▶ **Exercise passage**:
........
Douglas County Commissioner Race Loads Up 

By David Jaques

Roseburg, Ore-Within the last two days of the candidate filing deadline for the May 2016 primary election, the field of candidates for Douglas County Board of Commissioners Position 1 doubled, from four to eight, three of the four newcomers filing on March 8, the last day.

This new development seems to accent the drama over the coming election of the next Douglas County Commissioner, after Susan Morgan was first denied ballot access due to the term limits imposed by nearly seventy percent of county voters, who then sued to have the measure overturned and get her name on the ballot, only to then withdraw from the contest altogether.

Morgan, when citing the reason for her withdrawal, claimed that her candidacy might prove to be a distraction due to the controversial lawsuit she had filed against the county clerk. Others speculated that by her going against the seventy percent who supported term limits, polling likely showed she could not win.

Another candidate, Mark Garcia, also withdrew his candidacy this week citing changing priorities in his business plans, and less than hoped for campaign contributions.  Garcia sent out a press release announcing his withdrawal and his endorsement of Gary Leif, who is running his second time for commissioner. Garcia stated; “Gary has years, even decades of service to the people of Douglas County. He's a nice guy, and he's well respected. He shares my vision concerning the role which limited government can play in enabling private sector companies to create jobs and prosperity. So, for these reasons I give Gary Leif my full and unreserved endorsement to be our next County Commissioner.”

The current list of candidates (in order of filing date) is: Gary Leif (9/10/15); Dennis Rogers (10/26/15); Joel “J.D.” Parks (2-4-16); Victoria Hawks (2/25/16); Nancy “Morgan” Lee (3-7-16); Dale Bryson (3-8-16); Dave Leonard (3-8-16); and Ricky “RL” Roberts (3-8-16).
........
▶ **Given entries**:
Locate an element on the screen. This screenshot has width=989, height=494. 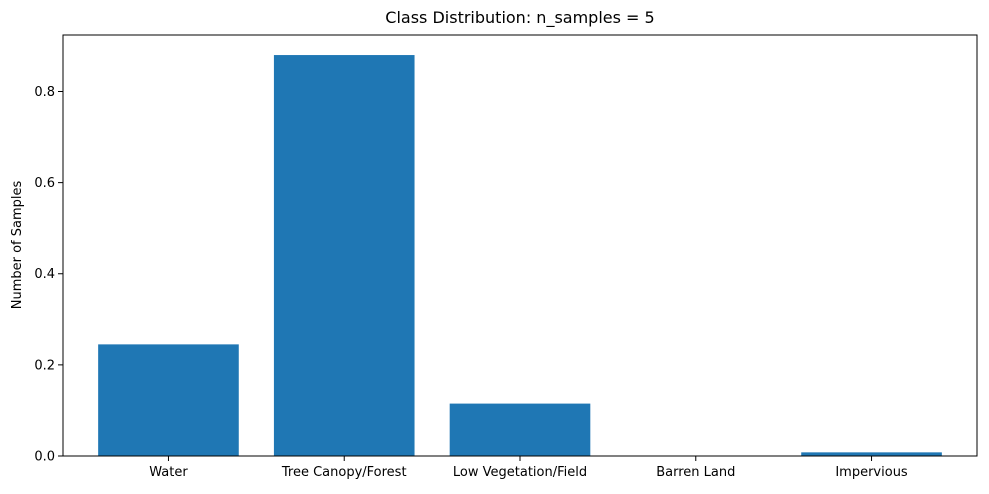
bar-tree-canopy-forest is located at coordinates (344, 256).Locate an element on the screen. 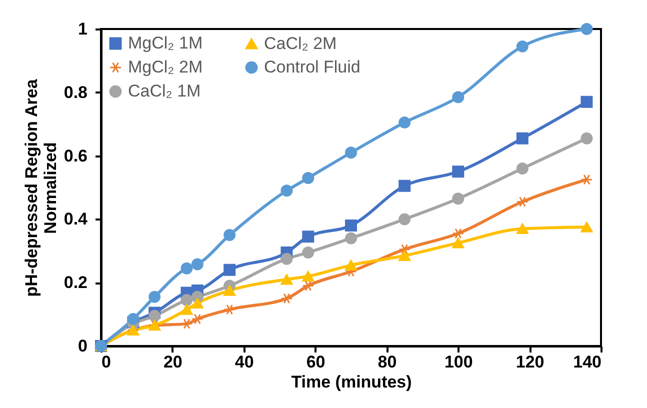 The image size is (647, 408). x-tick-label: 20 is located at coordinates (172, 362). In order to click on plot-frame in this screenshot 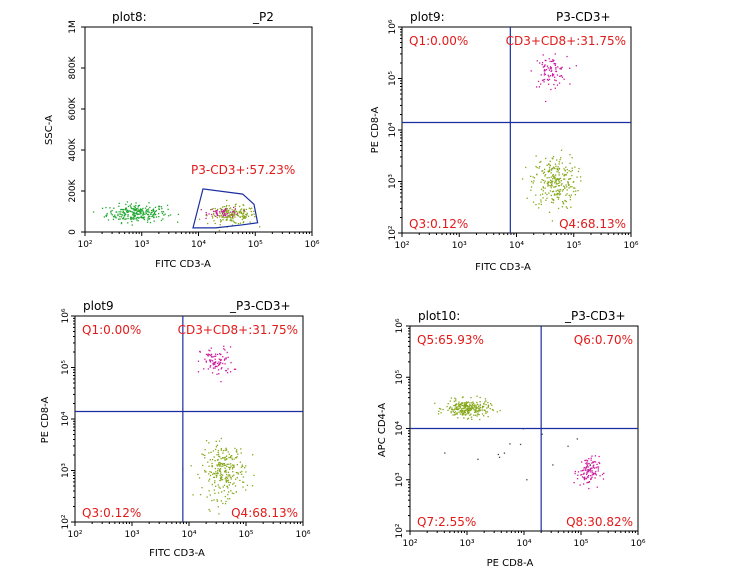, I will do `click(516, 130)`.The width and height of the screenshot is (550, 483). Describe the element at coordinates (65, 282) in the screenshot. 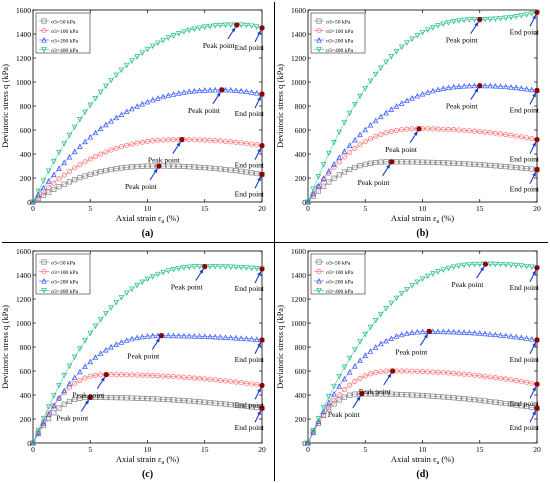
........
▶ **Actions to take**:
**a.** From the list of candidates in the Douglas County commissioner race article, name every candidate whose filing date is 3-8-16.
**b.** Echo a section of the Douglas County commissioner race article word for word: begin at the words that have "Roseburg, Ore-Within the" and stop after "the contest altogether.".
**c.** Answer these about the Douglas County commissioner race article:
(i) How many candidates were in the field for Position 1 before it doubled?
(ii) About what share of county voters imposed the term limits?
(iii) On what date did Gary Leif file?
The records aren't needed for anything here.

▶ **Solutions for each task**:
**a.** Dale Bryson, Dave Leonard, Ricky "RL" Roberts

**b.**
Roseburg, Ore-Within the last two days of the candidate filing deadline for the May 2016 primary election, the field of candidates for Douglas County Board of Commissioners Position 1 doubled, from four to eight, three of the four newcomers filing on March 8, the last day.

This new development seems to accent the drama over the coming election of the next Douglas County Commissioner, after Susan Morgan was first denied ballot access due to the term limits imposed by nearly seventy percent of county voters, who then sued to have the measure overturned and get her name on the ballot, only to then withdraw from the contest altogether.

**c.**
(i) Four
(ii) Nearly seventy percent
(iii) 9/10/15